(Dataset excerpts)
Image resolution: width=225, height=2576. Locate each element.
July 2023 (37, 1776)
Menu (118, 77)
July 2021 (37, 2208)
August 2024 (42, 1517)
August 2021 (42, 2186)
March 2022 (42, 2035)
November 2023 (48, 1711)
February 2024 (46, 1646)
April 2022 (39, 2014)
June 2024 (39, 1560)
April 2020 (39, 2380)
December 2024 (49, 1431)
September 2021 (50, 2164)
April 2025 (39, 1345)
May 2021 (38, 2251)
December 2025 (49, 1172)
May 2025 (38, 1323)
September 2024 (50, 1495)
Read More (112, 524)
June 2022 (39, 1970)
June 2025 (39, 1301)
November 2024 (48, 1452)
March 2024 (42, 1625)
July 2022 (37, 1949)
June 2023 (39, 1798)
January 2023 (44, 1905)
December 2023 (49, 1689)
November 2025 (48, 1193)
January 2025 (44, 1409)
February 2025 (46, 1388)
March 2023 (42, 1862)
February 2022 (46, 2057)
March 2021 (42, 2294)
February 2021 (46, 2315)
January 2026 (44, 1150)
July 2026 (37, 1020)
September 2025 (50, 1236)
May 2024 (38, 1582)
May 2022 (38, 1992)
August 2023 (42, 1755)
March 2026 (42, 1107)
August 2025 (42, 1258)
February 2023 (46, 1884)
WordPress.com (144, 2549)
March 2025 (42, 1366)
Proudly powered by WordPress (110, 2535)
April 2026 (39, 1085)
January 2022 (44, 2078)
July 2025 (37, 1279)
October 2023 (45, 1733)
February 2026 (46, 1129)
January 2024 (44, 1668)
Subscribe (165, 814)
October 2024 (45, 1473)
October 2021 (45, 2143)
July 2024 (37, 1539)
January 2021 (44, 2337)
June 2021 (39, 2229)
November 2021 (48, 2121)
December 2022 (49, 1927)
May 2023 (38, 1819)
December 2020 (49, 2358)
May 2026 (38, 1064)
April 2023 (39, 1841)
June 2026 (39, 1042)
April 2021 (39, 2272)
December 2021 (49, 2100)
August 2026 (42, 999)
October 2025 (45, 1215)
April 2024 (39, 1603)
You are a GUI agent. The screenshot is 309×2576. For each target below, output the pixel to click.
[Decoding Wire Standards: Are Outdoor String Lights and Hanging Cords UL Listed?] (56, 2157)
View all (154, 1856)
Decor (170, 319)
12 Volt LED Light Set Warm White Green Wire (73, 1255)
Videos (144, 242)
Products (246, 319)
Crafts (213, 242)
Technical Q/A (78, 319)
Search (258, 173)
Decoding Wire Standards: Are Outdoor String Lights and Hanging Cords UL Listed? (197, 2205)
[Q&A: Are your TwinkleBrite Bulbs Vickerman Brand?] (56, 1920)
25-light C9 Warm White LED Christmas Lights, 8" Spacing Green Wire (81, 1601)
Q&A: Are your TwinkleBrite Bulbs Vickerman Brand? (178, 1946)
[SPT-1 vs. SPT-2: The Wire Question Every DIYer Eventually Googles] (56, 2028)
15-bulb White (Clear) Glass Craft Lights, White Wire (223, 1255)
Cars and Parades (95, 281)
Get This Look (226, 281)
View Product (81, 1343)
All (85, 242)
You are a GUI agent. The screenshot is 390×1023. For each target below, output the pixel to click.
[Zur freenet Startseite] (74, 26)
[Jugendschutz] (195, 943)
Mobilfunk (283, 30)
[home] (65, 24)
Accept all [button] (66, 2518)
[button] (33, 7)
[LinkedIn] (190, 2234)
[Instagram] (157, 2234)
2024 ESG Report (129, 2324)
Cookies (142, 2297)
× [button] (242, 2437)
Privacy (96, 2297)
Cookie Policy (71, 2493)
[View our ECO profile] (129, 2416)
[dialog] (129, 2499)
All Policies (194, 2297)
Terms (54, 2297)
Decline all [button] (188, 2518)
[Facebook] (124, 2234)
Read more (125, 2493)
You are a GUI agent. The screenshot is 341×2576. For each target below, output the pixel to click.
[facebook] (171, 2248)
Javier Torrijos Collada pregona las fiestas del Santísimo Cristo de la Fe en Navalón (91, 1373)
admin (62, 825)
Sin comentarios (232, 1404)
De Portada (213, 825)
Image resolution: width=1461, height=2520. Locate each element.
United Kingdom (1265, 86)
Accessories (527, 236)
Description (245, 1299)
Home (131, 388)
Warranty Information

Exercise directions: Each entry above has to be duplicated exactly as it stands.

Problem solution:
Image resolution: width=225, height=2576. Locate each element.
July 2023 (37, 1776)
Menu (118, 77)
July 2021 (37, 2208)
August 2024 (42, 1517)
August 2021 (42, 2186)
March 2022 (42, 2035)
November 2023 (48, 1711)
February 2024 (46, 1646)
April 2022 (39, 2014)
June 2024 (39, 1560)
April 2020 (39, 2380)
December 2024 (49, 1431)
September 2021 (50, 2164)
April 2025 (39, 1345)
May 2021 (38, 2251)
December 2025 (49, 1172)
May 2025 (38, 1323)
September 2024 (50, 1495)
Read More (112, 524)
June 2022 (39, 1970)
June 2025 (39, 1301)
November 2024 (48, 1452)
March 2024 (42, 1625)
July 2022 (37, 1949)
June 2023 (39, 1798)
January 2023 (44, 1905)
December 2023 (49, 1689)
November 2025 (48, 1193)
January 2025 (44, 1409)
February 2025 (46, 1388)
March 2023 (42, 1862)
February 2022 (46, 2057)
March 2021 (42, 2294)
February 2021 (46, 2315)
January 2026 (44, 1150)
July 2026 (37, 1020)
September 2025 (50, 1236)
May 2024 (38, 1582)
May 2022 (38, 1992)
August 2023 (42, 1755)
March 2026 (42, 1107)
August 2025 (42, 1258)
February 2023 (46, 1884)
WordPress.com (144, 2549)
March 2025 (42, 1366)
Proudly powered by WordPress (110, 2535)
April 2026 (39, 1085)
January 2022 (44, 2078)
July 2025 (37, 1279)
October 2023 (45, 1733)
February 2026 (46, 1129)
January 2024 (44, 1668)
Subscribe (165, 814)
October 2024 (45, 1473)
October 2021 (45, 2143)
July 2024 (37, 1539)
January 2021 (44, 2337)
June 2021 (39, 2229)
November 2021 (48, 2121)
December 2022 (49, 1927)
May 2023 (38, 1819)
December 2020 (49, 2358)
May 2026 (38, 1064)
April 2023 (39, 1841)
June 2026 (39, 1042)
April 2021 (39, 2272)
December 2021 (49, 2100)
August 2026 (42, 999)
October 2025 (45, 1215)
April 2024 (39, 1603)
You are a GUI agent. The screenshot is 309×2576. For each target below, output the pixel to click.
[Decoding Wire Standards: Are Outdoor String Lights and Hanging Cords UL Listed?] (56, 2157)
View all (154, 1856)
Decor (170, 319)
12 Volt LED Light Set Warm White Green Wire (73, 1255)
Videos (144, 242)
Products (246, 319)
Crafts (213, 242)
Technical Q/A (78, 319)
Search (258, 173)
Decoding Wire Standards: Are Outdoor String Lights and Hanging Cords UL Listed? (197, 2205)
[Q&A: Are your TwinkleBrite Bulbs Vickerman Brand?] (56, 1920)
25-light C9 Warm White LED Christmas Lights, 8" Spacing Green Wire (81, 1601)
Q&A: Are your TwinkleBrite Bulbs Vickerman Brand? (178, 1946)
[SPT-1 vs. SPT-2: The Wire Question Every DIYer Eventually Googles] (56, 2028)
15-bulb White (Clear) Glass Craft Lights, White Wire (223, 1255)
Cars and Parades (95, 281)
Get This Look (226, 281)
View Product (81, 1343)
All (85, 242)
You are a GUI agent. The screenshot is 390×1023. For each target below, output the pixel to click.
[Zur freenet Startseite] (74, 26)
[Jugendschutz] (195, 943)
Mobilfunk (283, 30)
[home] (65, 24)
Accept all [button] (66, 2518)
[button] (33, 7)
[LinkedIn] (190, 2234)
[Instagram] (157, 2234)
2024 ESG Report (129, 2324)
Cookies (142, 2297)
× [button] (242, 2437)
Privacy (96, 2297)
Cookie Policy (71, 2493)
[View our ECO profile] (129, 2416)
[dialog] (129, 2499)
All Policies (194, 2297)
Terms (54, 2297)
Decline all [button] (188, 2518)
[Facebook] (124, 2234)
Read more (125, 2493)
You are a GUI agent. The screenshot is 341×2576. For each target below, output the pixel to click.
[facebook] (171, 2248)
Javier Torrijos Collada pregona las fiestas del Santísimo Cristo de la Fe en Navalón (91, 1373)
admin (62, 825)
Sin comentarios (232, 1404)
De Portada (213, 825)
Image resolution: width=1461, height=2520. Locate each element.
United Kingdom (1265, 86)
Accessories (527, 236)
Description (245, 1299)
Home (131, 388)
Warranty Information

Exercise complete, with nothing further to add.